PROBLEM 1 »
According to the malaria drug resistance report, how long did the KEL1/PLA1 strain take to spread across Cambodia?
PROBLEM 2 »
For each statement, say whether it agrees with the malaria drug resistance report, quoting the words that decide it: (a) The findings appeared in The Lancet Infectious Diseases. (b) The parasite DNA came from blood samples collected over a 10-year period ending in 2018. (c) After replacing local parasite populations, the strain stopped acquiring new genetic changes.
PROBLEM 3 »
Resume the malaria drug resistance report after its final sentence.

EXTRACT PROVIDED »
..........
Resistance to malaria treatment drugs that began with a strain of malaria in Cambodia has quickly spread to other Southeast Asian nations, according to authors of a new study that may have implications for the African continent.
The researchers from the Wellcome Sanger Institute, University of Oxford, and Thailand’s Mahidol University found that later generations of a multidrug-resistant malaria strain replaced local parasite populations in Vietnam, Laos and northern Thailand – and continued to acquire new genetic changes.
Researchers found that this strain, called KEL1/PLA1, spread across Cambodia in six years’ time. What they learned while studying the DNA of parasites, taken from malaria patient blood samples across a 10-year period ending in 2018, is that the situation became much worse after 2013. They published the findings of their work in The Lancet Infectious Diseases this week.
..........
DATASET EXTRACT »
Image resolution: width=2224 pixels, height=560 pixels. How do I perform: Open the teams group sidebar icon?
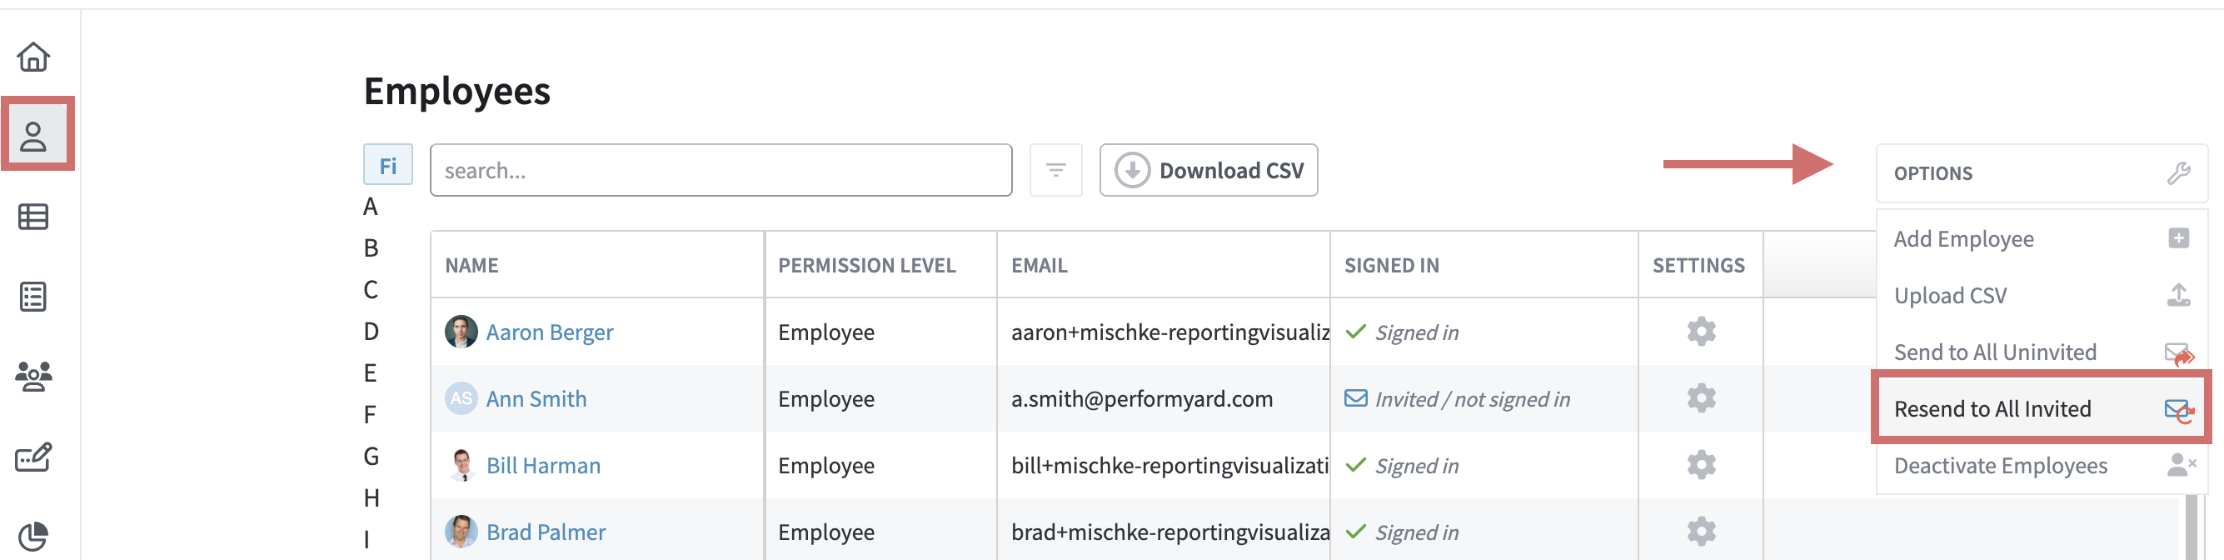34,376
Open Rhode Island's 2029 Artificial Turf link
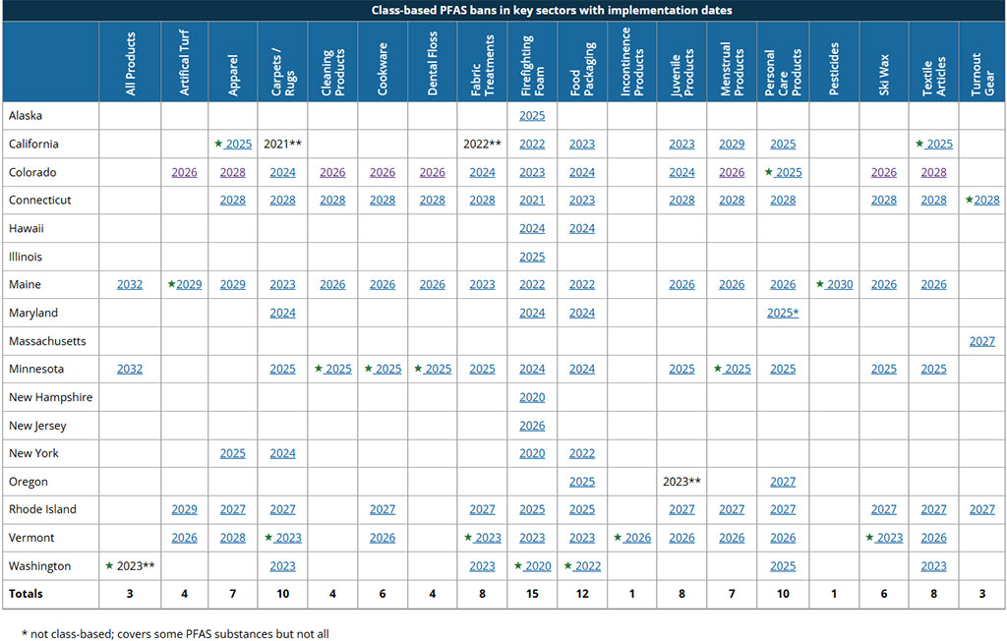1007x641 pixels. click(184, 510)
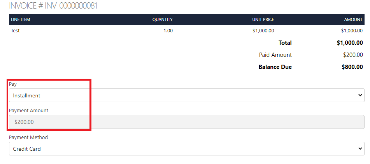Click the invoice number heading INV-0000000081
Viewport: 370px width, 164px height.
(53, 6)
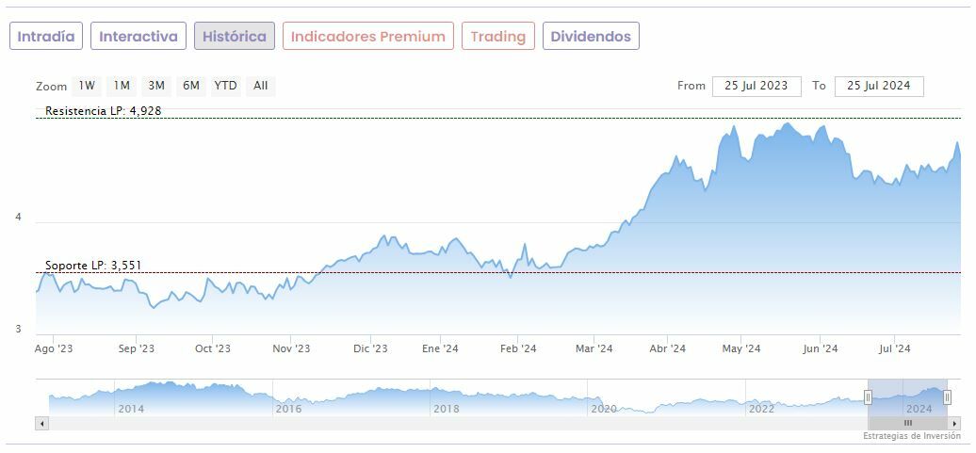Switch to the Interactiva tab
Viewport: 976px width, 453px height.
[138, 37]
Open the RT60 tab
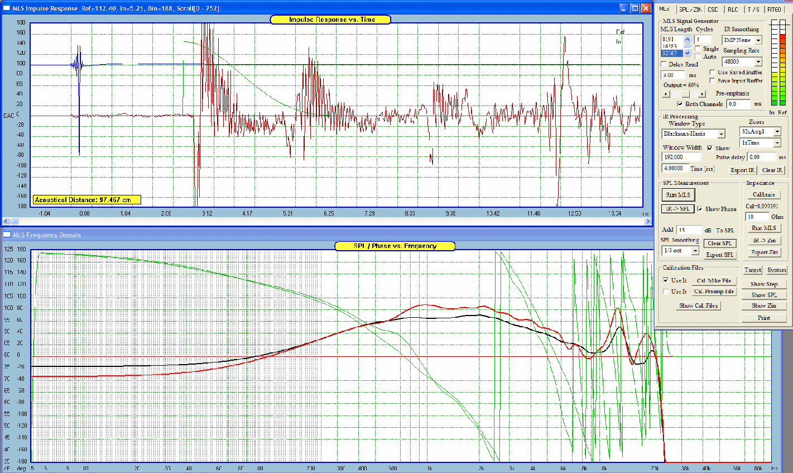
..........
EXERCISE ANSWER 1 »
Six years.

EXERCISE ANSWER 2 »
(a) Yes: "They published the findings of their work in The Lancet Infectious Diseases this week."
(b) Yes: "taken from malaria patient blood samples across a 10-year period ending in 2018"
(c) No: "continued to acquire new genetic changes"

EXERCISE ANSWER 3 »
“Our study provides a clear picture of how malaria that is resistant to the first-line treatment is spreading, and demonstrates the importance of using genetics to detect patterns of resistance in each area,” said senior study author Dr. Dominic Kwiatkowski, of the Wellcome Sanger Institute and the Big Data Institute at Oxford. “Active genomic surveillance is now vital to inform national malaria control programs, to help reduce the risk of a major global outbreak.”
The World Health Organization says an estimated 435,000 people died of malaria in 2017 and 93 percent of them were in sub-Saharan Africa. Nigeria, Democratic Republic of Congo, Mozambique, Uganda and India accounted for nearly half of the world’s cases.
A WHO report in 2017 found that the fight against malaria was already compromised by resistance to insecticides used to control mosquitoes that spread the disease, especially in Africa and Eastern Mediterranean regions.